• Stored data entries
========================================================================

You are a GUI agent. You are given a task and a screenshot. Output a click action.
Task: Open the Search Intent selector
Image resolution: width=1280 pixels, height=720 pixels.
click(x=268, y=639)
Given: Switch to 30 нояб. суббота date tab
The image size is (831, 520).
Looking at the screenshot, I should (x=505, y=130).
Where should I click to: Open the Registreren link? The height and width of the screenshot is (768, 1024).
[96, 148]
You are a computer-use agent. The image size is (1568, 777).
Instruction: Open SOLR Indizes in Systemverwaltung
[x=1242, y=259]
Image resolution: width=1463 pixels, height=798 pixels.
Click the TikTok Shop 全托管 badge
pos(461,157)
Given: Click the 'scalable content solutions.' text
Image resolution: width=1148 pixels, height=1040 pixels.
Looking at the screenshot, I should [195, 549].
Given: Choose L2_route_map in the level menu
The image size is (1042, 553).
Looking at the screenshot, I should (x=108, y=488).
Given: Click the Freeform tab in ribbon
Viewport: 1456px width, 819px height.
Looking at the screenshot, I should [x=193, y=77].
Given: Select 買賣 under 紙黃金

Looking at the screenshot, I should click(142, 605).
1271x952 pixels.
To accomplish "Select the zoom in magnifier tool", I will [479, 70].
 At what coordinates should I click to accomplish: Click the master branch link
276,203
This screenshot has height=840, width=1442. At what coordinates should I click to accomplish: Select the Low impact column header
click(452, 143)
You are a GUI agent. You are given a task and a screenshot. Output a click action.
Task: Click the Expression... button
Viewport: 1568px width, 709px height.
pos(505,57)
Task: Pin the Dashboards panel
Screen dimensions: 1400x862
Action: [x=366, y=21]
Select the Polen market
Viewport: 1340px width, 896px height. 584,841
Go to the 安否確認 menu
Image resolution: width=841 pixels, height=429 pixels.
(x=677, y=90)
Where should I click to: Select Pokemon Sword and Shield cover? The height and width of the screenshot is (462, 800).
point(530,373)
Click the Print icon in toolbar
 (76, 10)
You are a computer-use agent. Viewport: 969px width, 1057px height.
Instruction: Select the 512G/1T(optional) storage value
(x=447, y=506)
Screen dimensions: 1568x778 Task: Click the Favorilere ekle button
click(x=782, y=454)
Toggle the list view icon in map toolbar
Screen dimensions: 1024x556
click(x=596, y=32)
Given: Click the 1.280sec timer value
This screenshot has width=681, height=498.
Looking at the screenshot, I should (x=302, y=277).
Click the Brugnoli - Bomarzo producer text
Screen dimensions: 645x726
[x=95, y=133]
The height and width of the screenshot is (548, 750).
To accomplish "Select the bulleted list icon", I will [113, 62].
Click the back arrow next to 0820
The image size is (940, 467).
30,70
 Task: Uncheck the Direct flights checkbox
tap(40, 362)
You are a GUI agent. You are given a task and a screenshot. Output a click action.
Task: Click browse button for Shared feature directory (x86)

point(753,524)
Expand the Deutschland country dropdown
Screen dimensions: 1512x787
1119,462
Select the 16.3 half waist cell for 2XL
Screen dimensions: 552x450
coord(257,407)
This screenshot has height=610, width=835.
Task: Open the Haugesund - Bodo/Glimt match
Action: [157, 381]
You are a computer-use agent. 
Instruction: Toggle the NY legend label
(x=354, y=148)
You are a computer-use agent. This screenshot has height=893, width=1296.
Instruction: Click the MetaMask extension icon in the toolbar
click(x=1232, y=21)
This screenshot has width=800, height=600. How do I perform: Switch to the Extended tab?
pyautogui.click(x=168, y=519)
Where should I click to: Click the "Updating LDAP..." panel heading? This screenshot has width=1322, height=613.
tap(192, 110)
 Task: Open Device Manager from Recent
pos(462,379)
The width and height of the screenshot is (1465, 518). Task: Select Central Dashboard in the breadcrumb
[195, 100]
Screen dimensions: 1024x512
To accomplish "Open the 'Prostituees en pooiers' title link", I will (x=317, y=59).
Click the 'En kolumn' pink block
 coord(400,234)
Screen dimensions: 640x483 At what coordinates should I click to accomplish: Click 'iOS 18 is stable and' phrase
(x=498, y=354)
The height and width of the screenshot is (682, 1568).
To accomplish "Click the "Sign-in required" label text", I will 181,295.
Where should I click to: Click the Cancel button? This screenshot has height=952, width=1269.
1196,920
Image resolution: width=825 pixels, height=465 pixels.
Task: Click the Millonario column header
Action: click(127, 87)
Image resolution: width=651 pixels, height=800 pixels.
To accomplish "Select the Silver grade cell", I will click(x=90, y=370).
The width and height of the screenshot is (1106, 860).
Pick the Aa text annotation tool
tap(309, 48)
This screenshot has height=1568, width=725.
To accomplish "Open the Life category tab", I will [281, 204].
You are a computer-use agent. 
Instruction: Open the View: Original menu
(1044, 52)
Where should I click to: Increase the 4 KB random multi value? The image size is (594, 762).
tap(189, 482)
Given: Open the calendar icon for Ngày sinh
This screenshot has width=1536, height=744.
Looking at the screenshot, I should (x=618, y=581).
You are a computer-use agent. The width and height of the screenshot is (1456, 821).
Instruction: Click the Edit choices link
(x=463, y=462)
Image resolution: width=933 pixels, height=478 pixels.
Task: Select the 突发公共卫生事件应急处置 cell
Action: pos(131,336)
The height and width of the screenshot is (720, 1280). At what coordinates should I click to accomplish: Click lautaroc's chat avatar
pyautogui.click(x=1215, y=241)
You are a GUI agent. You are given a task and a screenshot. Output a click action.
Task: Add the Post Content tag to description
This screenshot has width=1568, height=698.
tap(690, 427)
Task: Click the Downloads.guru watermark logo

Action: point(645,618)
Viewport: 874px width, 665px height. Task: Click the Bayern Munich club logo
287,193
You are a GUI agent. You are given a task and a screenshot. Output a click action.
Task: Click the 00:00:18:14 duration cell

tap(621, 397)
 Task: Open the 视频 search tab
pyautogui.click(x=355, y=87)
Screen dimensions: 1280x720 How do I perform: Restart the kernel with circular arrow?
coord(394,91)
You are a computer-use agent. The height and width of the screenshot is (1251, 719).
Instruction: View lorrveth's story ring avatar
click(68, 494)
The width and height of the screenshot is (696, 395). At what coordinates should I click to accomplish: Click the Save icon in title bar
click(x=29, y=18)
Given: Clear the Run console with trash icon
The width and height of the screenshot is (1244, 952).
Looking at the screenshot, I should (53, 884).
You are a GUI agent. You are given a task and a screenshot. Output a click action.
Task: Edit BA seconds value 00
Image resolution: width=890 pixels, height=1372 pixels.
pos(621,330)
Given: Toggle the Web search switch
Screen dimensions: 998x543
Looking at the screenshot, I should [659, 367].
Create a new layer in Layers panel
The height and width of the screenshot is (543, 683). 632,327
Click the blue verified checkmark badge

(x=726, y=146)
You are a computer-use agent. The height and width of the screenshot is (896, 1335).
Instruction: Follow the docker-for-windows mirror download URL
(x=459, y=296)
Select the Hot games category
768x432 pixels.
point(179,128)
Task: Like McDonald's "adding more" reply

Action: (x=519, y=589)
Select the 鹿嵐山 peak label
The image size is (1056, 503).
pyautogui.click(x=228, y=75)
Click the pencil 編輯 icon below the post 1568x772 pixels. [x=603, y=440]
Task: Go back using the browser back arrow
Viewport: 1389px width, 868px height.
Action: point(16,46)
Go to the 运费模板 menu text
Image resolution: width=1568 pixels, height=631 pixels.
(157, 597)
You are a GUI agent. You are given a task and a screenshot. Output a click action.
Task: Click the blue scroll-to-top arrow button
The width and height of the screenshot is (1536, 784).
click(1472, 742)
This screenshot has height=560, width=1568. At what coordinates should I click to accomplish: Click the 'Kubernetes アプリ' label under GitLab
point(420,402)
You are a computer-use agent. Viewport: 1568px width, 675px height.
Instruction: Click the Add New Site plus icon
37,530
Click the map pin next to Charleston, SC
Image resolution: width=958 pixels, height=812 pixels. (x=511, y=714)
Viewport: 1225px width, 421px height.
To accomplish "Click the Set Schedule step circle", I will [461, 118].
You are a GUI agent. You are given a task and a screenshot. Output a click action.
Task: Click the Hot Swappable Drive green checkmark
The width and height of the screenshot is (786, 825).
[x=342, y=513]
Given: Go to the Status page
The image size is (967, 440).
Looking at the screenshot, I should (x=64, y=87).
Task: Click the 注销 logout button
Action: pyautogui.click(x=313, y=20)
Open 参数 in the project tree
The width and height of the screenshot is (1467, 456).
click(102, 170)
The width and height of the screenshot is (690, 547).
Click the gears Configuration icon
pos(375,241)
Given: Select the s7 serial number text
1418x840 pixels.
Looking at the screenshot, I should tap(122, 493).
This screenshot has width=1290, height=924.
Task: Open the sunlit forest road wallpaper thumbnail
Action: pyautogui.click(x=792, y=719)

========================================================================

• The task
Report the number of lines above that contain the word "computer", and only that number.

• Solution
9